### INSTRUCTION
Copy each of the records below word for word, in the same order, leaving every line unchanged.

:::

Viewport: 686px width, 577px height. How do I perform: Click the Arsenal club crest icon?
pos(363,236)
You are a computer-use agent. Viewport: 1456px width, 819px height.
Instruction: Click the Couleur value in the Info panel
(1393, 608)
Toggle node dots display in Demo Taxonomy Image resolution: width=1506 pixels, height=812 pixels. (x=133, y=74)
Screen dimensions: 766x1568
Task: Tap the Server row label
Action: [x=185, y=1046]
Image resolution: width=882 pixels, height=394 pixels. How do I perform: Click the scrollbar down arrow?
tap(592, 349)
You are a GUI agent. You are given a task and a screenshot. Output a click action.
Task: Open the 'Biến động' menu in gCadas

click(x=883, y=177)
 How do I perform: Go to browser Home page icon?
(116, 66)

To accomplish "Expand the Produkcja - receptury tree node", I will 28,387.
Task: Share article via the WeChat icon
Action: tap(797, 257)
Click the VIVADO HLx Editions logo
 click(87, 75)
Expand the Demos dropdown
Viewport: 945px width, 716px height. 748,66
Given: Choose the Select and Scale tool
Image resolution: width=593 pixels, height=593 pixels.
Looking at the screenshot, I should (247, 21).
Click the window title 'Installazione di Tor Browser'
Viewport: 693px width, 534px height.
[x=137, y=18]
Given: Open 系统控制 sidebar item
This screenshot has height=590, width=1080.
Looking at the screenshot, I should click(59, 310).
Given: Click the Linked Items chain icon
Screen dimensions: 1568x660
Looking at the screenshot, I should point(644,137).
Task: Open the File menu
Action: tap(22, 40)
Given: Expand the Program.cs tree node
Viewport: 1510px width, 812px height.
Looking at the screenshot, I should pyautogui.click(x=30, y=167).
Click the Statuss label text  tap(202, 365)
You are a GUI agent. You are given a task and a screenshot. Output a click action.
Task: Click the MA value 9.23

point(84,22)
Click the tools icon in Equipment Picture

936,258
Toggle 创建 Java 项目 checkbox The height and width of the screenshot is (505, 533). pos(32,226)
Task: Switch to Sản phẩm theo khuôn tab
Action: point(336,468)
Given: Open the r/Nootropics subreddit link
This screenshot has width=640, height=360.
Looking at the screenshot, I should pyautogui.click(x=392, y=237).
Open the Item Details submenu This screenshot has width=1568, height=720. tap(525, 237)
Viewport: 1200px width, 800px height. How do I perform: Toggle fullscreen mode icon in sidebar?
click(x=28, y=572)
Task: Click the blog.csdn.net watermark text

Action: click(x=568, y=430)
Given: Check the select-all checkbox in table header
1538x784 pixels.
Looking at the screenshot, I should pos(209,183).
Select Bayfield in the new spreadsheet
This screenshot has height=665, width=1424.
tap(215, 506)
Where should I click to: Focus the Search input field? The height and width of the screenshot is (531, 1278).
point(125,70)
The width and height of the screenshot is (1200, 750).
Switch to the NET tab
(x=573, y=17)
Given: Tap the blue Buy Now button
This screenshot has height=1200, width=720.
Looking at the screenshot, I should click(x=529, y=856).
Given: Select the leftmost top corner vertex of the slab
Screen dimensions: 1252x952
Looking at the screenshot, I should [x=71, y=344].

:::

### TASK ANSWER
Viewport: 686px width, 577px height. How do I perform: Click the Arsenal club crest icon?
pos(363,236)
You are a computer-use agent. Viewport: 1456px width, 819px height.
Instruction: Click the Couleur value in the Info panel
(1393, 608)
Toggle node dots display in Demo Taxonomy Image resolution: width=1506 pixels, height=812 pixels. (x=133, y=74)
Screen dimensions: 766x1568
Task: Tap the Server row label
Action: [x=185, y=1046]
Image resolution: width=882 pixels, height=394 pixels. How do I perform: Click the scrollbar down arrow?
tap(592, 349)
You are a GUI agent. You are given a task and a screenshot. Output a click action.
Task: Open the 'Biến động' menu in gCadas

click(x=883, y=177)
 How do I perform: Go to browser Home page icon?
(116, 66)

To accomplish "Expand the Produkcja - receptury tree node", I will 28,387.
Task: Share article via the WeChat icon
Action: tap(797, 257)
Click the VIVADO HLx Editions logo
 click(87, 75)
Expand the Demos dropdown
Viewport: 945px width, 716px height. 748,66
Given: Choose the Select and Scale tool
Image resolution: width=593 pixels, height=593 pixels.
Looking at the screenshot, I should (247, 21).
Click the window title 'Installazione di Tor Browser'
Viewport: 693px width, 534px height.
[x=137, y=18]
Given: Open 系统控制 sidebar item
This screenshot has height=590, width=1080.
Looking at the screenshot, I should click(59, 310).
Given: Click the Linked Items chain icon
Screen dimensions: 1568x660
Looking at the screenshot, I should point(644,137).
Task: Open the File menu
Action: tap(22, 40)
Given: Expand the Program.cs tree node
Viewport: 1510px width, 812px height.
Looking at the screenshot, I should pyautogui.click(x=30, y=167).
Click the Statuss label text  tap(202, 365)
You are a GUI agent. You are given a task and a screenshot. Output a click action.
Task: Click the MA value 9.23

point(84,22)
Click the tools icon in Equipment Picture

936,258
Toggle 创建 Java 项目 checkbox The height and width of the screenshot is (505, 533). pos(32,226)
Task: Switch to Sản phẩm theo khuôn tab
Action: point(336,468)
Given: Open the r/Nootropics subreddit link
This screenshot has width=640, height=360.
Looking at the screenshot, I should pyautogui.click(x=392, y=237).
Open the Item Details submenu This screenshot has width=1568, height=720. tap(525, 237)
Viewport: 1200px width, 800px height. How do I perform: Toggle fullscreen mode icon in sidebar?
click(x=28, y=572)
Task: Click the blog.csdn.net watermark text

Action: click(x=568, y=430)
Given: Check the select-all checkbox in table header
1538x784 pixels.
Looking at the screenshot, I should pos(209,183).
Select Bayfield in the new spreadsheet
This screenshot has height=665, width=1424.
tap(215, 506)
Where should I click to: Focus the Search input field? The height and width of the screenshot is (531, 1278).
point(125,70)
The width and height of the screenshot is (1200, 750).
Switch to the NET tab
(x=573, y=17)
Given: Tap the blue Buy Now button
This screenshot has height=1200, width=720.
Looking at the screenshot, I should click(x=529, y=856).
Given: Select the leftmost top corner vertex of the slab
Screen dimensions: 1252x952
Looking at the screenshot, I should [x=71, y=344].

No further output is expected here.